During Ronald Reagan’s original run for President of the United States, he routinely lamented the “Welfare Queen” by pointing to a Chicago woman who lived an extravagant lifestyle while collecting public assistance from the hardworking taxpayers of Illinois. Over 100 aliases. Dozens of addresses. Numerous children. $150,000 in stolen aid. For a time in the 1970s, Linda Taylor was a notorious flash in the pan— a symbol embraced by a political party to showcase everything wrong with welfare in the U.S. But for all of Reagan’s harbingering an uprising of low income individuals scamming their way to excess, his prime example, though often a heinous person, was more fiction than fact. In The Queen, Josh Levin explores the complicated life of Linda Taylor, the Welfare Queen.

Linda Taylor was not an easy or even a particularly good person. She never passed a grift she didn’t like. From applying for assistance under various aliases to filing false insurance claims, Taylor’s exploits are frustrating. Yet her exploitation of bureaucratic public systems almost pales in comparison to Reagan’s fabulist use of her story to sell a political movement that caused severe damage to the welfare system for decades.

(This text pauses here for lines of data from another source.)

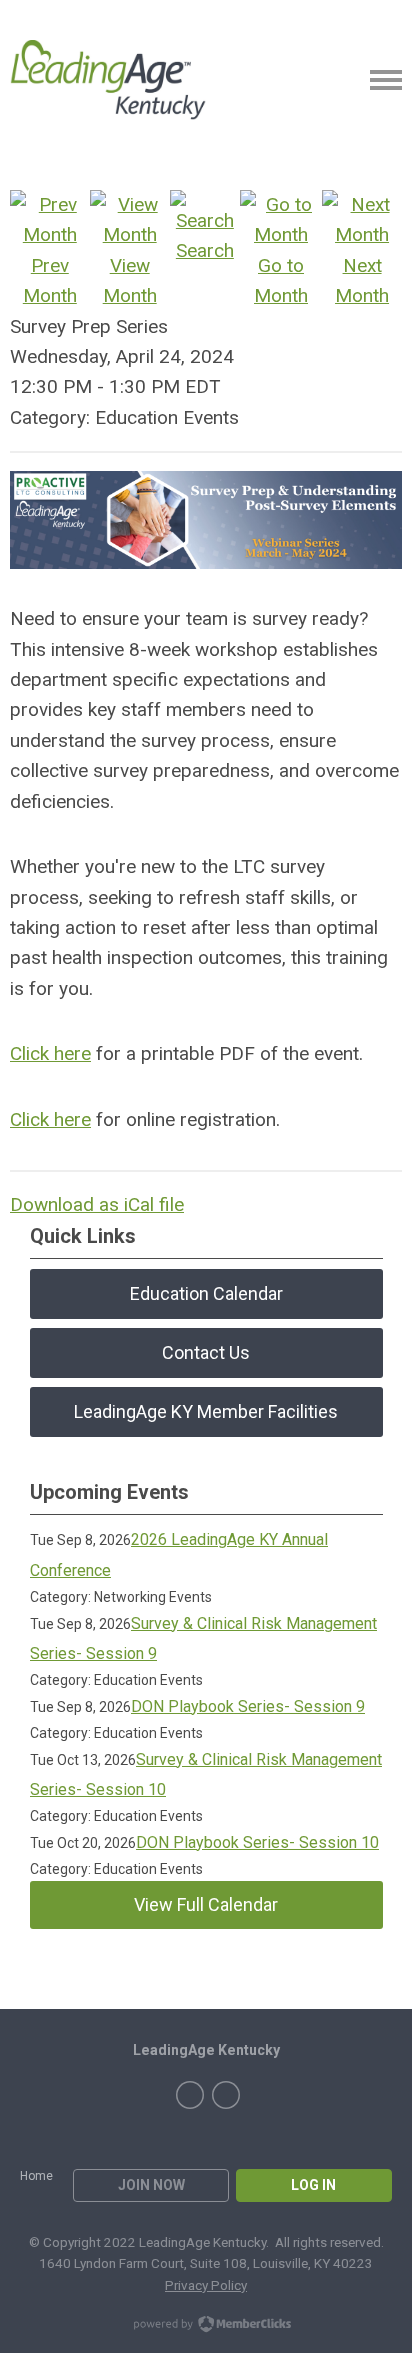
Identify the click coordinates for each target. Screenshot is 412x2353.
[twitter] (226, 2095)
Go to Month (281, 280)
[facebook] (190, 2095)
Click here (50, 1053)
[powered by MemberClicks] (206, 2326)
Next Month (362, 280)
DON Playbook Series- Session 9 (248, 1706)
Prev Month (50, 280)
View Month (130, 280)
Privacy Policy (206, 2285)
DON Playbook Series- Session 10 (257, 1842)
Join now (151, 2185)
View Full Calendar (206, 1904)
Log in (313, 2185)
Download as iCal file (97, 1204)
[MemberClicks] (108, 80)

Levin captures this by not approaching Taylor from purely a biographical perspective. To do so would create nothing but an unsympathetic portrait. Rather, while providing a compelling narrative about her life, Levin juggles political analysis and true crime to create a broader societal reflection.

That’s not to suggest that Taylor comes across as anything better than awful. Even under the intense scrutiny her public trial received in the 1970s, it’s hard to muster much sympathy for her actions. Yet, when Levin finally gets around to examining her further criminal activity in the second half of the book — including abuse and murder — more ire should be focused on the politicians and pundits mentioned. After all, they used Taylor to craft a moral war on the poor yet dropped her from headlines even as she committed more heinous acts. It was never about her, but rather, what they wanted her to symbolize.

Through impeccable research and a captivating subject, Levin has crafted a well-considered look at a true American myth.


Title: The Queen: The Forgotten Life Behind an American Myth
Author: Josh Levin
Publisher: Little, Brown and Company
Publication Date: May 21, 2019
Classification: Biography, True Crime

Levin’s Twitter | Publisher’s Page | Goodreads


Note: I received a free ARC of this book through NetGalley.

10 Comments

  1. Vaguely remember the story, but the term “welfare queen” has definitely stuck. Today we call this good branding! You make a great point about politics and politicians. From both sides of the aisle, they will use whatever and whomever for their ends.

    Liked by 2 people

  2. “It was never about her, but rather, what they wanted her to symbolize.” – you have brilliantly summed up the book here. Never heard about the Welfare Queen (sorry, not from America :)), but this book definitely seems worth reading.